Jadi Pesawat Terbesar, Mengapa Airbus A380 Tidak Sukses?

Airbus A380 Ternyata Bukan yang Terbesar

Airbus A380 adalah pesawat terbesar di dunia dengan kapasitas lebih dari 800 penumpang. Dengan harga US$ 445,6 juta dan juga merupakan jet penumpang termahal di dunia.

Jet raksasa yang dijuluki superjumbo, dirancang untuk menghadapi Boeing 747 yang ikonik dan mendorong batas-batas teknik modern.

Sayang untuk Airbus, superjumbo tidak pernah berkembang menjadi pengubah permainan seperti yang diharapkan perusahaan ketika jet besar itu disusun lebih dari dua dekade lalu.
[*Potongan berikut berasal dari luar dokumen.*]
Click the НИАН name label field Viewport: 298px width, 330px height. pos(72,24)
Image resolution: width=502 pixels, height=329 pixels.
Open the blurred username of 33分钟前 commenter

Airbus berjuang selama bertahun-tahun untuk menemukan maskapai yang mau membeli jet sebelum akhirnya menyerah pada awal tahun ini ketika mengumumkan bahwa A380 akan berhenti produksi pada 2021.

Ternyata, aset terbesar A380 yakni ukurannya yang besar, mungkin yang menjadi masalah terbesar. Pesawat ini terlalu besar untuk sebagian besar maskapai.

Menurut Wakil Presiden American Airlines Vasu Raja, Airbus A380 bahkan terlalu besar untuk maskapai terbesar di dunia. American Airlines mengoperasikan armada 956 pesawat.

“Boeing 777-300 adalah pesawat ukuran terbesar yang cocok dengan jaringan kami,” kata Raja kepada Business Insider Selasa 23 April 2019.

Boeing 777-300ER milik American dikonfigurasikan dengan 304 kursi per pesawat. Sebagai perbandingan A380 British Airways terbang dengan 165 lebih sementara beberapa A380 Emirates terbang dengan 300 kursi lebih.

 

Pesawat seperti A380 dirancang untuk terbang dari satu titik utama di mana mereka terhubung ke tujuan di seluruh dunia. Sebagian besar operator pesawat memiliki sifat ini. Misalnya, Emirates memiliki Dubai, Singapore Airlines memiliki Changi, Qatar memiliki Doha, dan Korean Air memiliki Incheon.

“Ambil British Airways misalnya, bagi mereka, menghubungkan dunia dari London ke Heathrow,” kata Raja. “Mereka mungkin satu-satunya maskapai di mana A380 secara sah masuk akal secara ekonomi. Mereka juga operator terbesar dari Boeing 747 karena alasan yang sama. ”

Menurut Raja strategi multi-titik maskapai membuat A380 sulit dijual.  “Kenyataannya adalah bahwa kita tidak hanya menyalurkan semua lalu lintas kita ke satu titik,” katanya. “Kami beroperasi dari sembilan titik berbeda di Ameriuka dan karena itu tidak ada titik tunggal di mana Anda dapat mengumpulkan  500 orang setiap hari dan menjadikannya berhasil.”

Raja menambahkan, “jika Anda bisa melakukannya, Anda akan melakukannya pada beberapa rute tetapi tidak cukup untuk membeli 20 atau 30 atau 40 pesawat yang Anda perlukan untuk membenarkan memiliki infrastruktur pesawat terbang seperti itu.”

Dan itu menjadi inti masalah. Ketika maskapai membeli pesawat, investasi  jauh melampaui pesawat itu sendiri.

“Masalah pertama adalah kapan pun kita membeli pesawat terbang, terutama jenis pesawat baru adalah jumlah infrastruktur yang diperlukan untuk pergi dan mendukungnya,” kata Raja.

“Anda perlu memiliki kumpulan pilot khusus, program pelatihan pilot, pemeliharaan tetap, program pemeliharaan di sekitarnya, sejumlah suku cadang.”

“Semua itu merupakan biaya tetap yang sangat besar sehingga ingin memiliki skala lebih dari sejumlah unit,” tambah Raja.

Pada akhirnya, harga A380, kebutuhan infrastruktur, dan tekanan untuk menghasilkan permintaan penumpang membuat pesawat terlalu berisiko.

“Sulit untuk melihat tempat di mana Anda layak mengambil biaya semacam itu dengan permintaan semacam itu dan bahkan jika hasilnya baik-baik saja, Anda dapat mengambil pasar yang bagus dan membuatnya menjadi negatif dengan cepat,” kata Raja.